▶ [Data on locating visible targets]
>>

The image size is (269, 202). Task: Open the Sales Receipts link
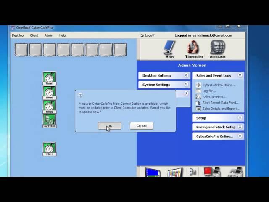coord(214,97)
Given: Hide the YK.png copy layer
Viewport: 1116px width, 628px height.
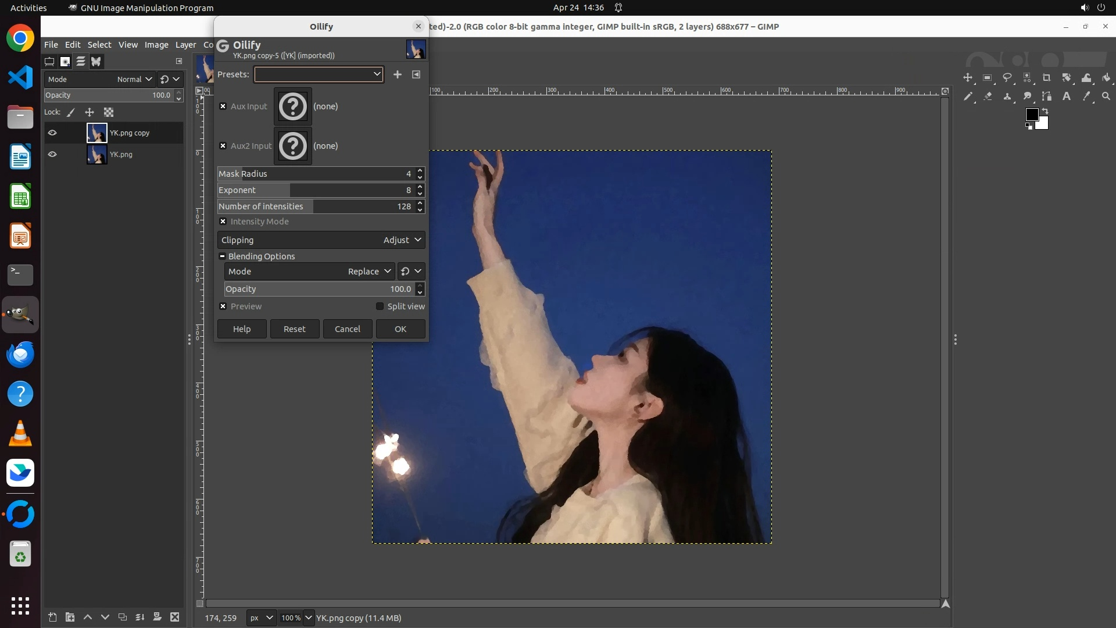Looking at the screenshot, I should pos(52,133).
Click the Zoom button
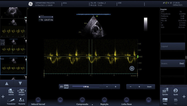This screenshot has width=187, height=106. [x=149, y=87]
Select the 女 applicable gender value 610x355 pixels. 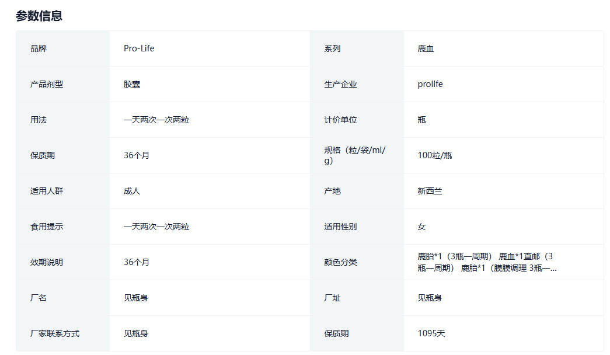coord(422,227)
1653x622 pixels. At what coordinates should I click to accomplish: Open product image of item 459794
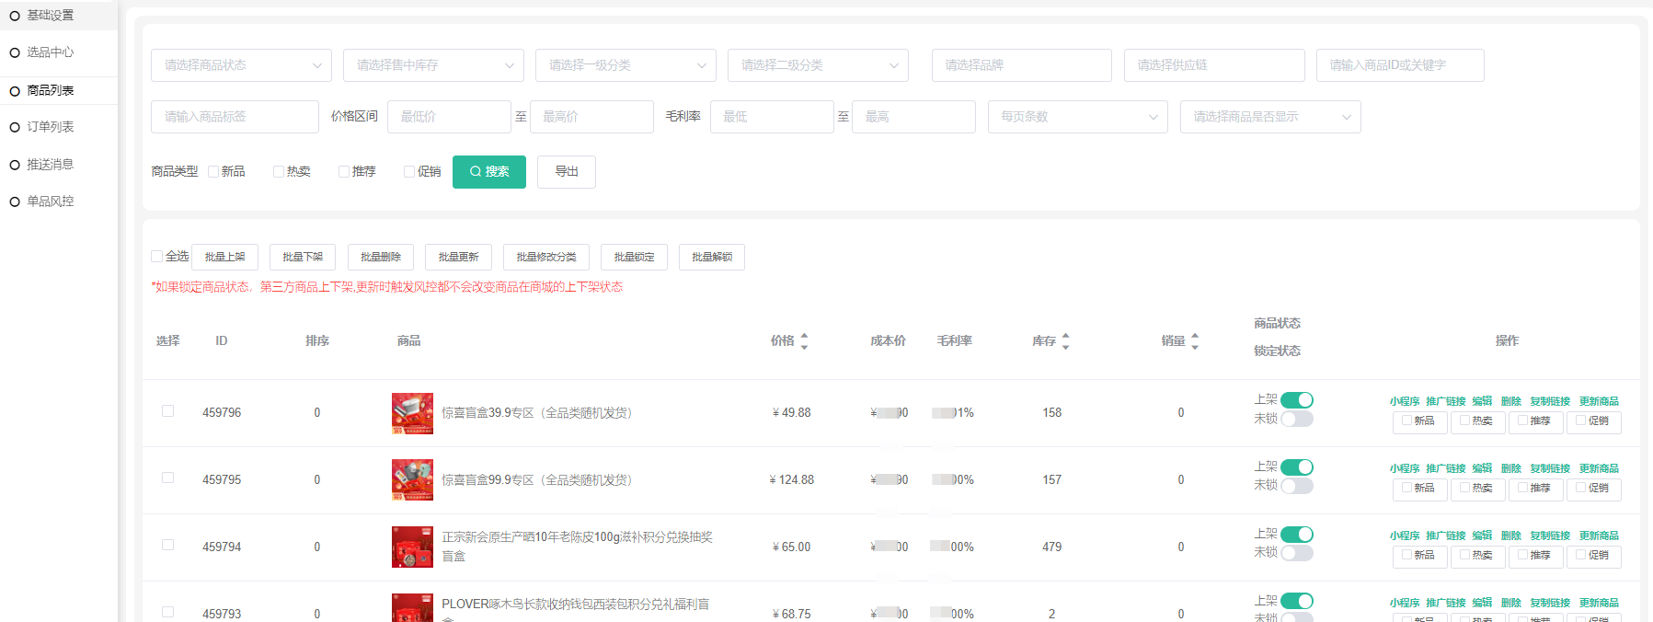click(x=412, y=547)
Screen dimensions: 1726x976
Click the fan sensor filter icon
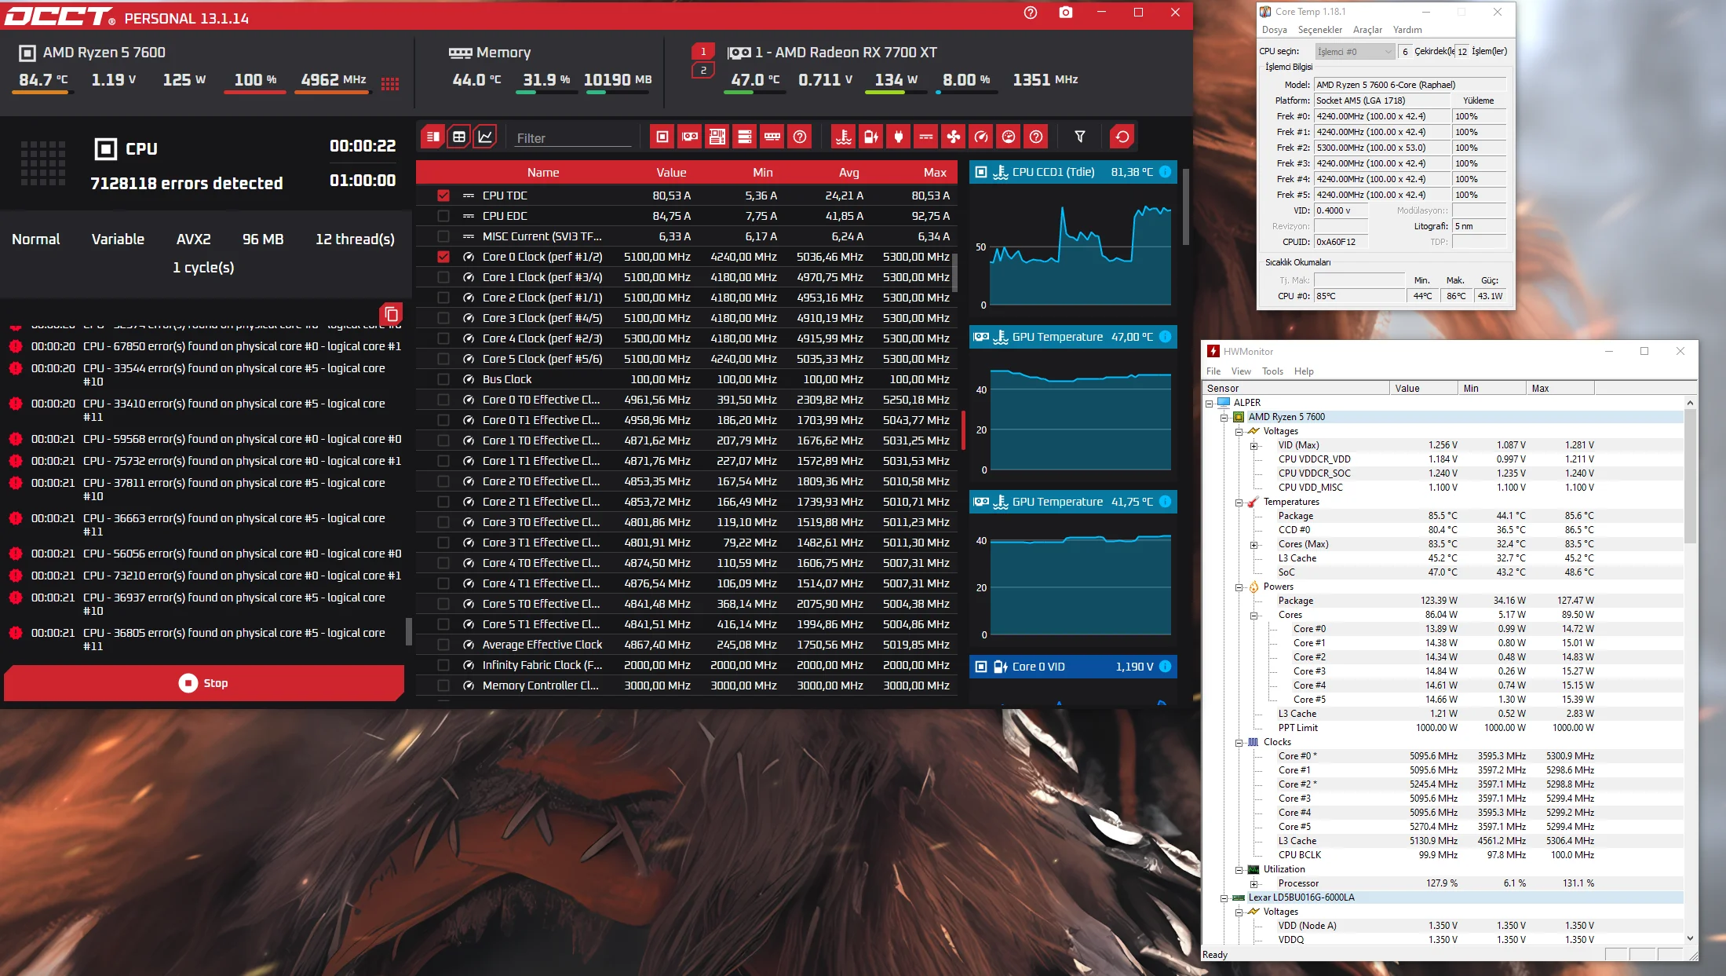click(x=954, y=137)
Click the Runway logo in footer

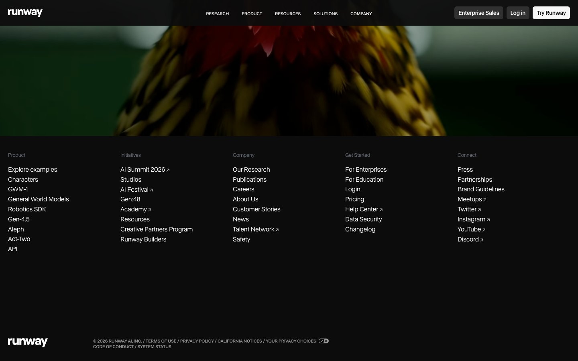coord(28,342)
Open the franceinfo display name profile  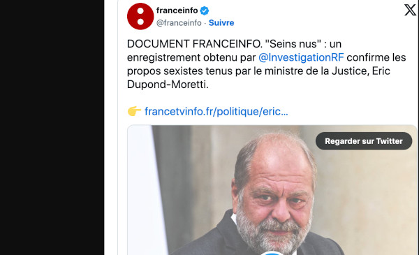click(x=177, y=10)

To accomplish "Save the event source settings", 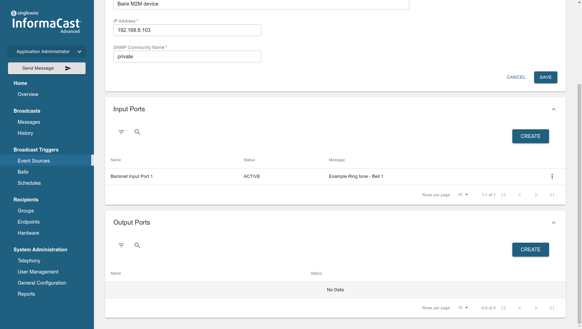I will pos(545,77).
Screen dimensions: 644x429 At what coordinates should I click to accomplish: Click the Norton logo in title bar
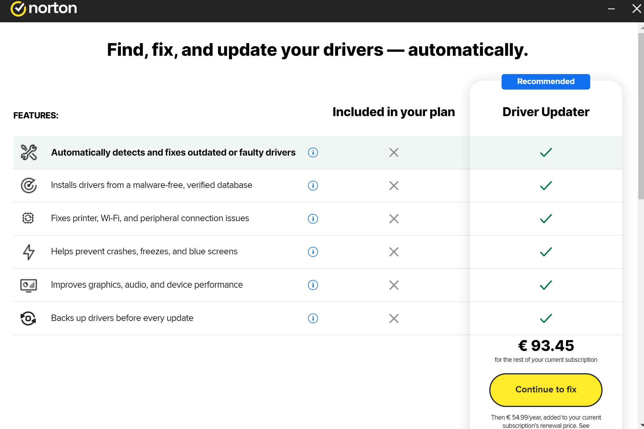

<<

Output the rows as a JSON list of strings, one string per line, starting with the first line of the rows and stopping after the line that contains "This screenshot has". Skip blank lines and omit the pictures.

▶ [Solution below]
[
  "The image size is (269, 202). Task: Open the Sales Receipts link",
  "coord(214,97)",
  "Given: Hide the YK.png copy layer",
  "Viewport: 1116px width, 628px height.",
  "Looking at the screenshot, I should pos(52,133).",
  "Click the Zoom button",
  "This screenshot has width=187, height=106. [x=149, y=87]"
]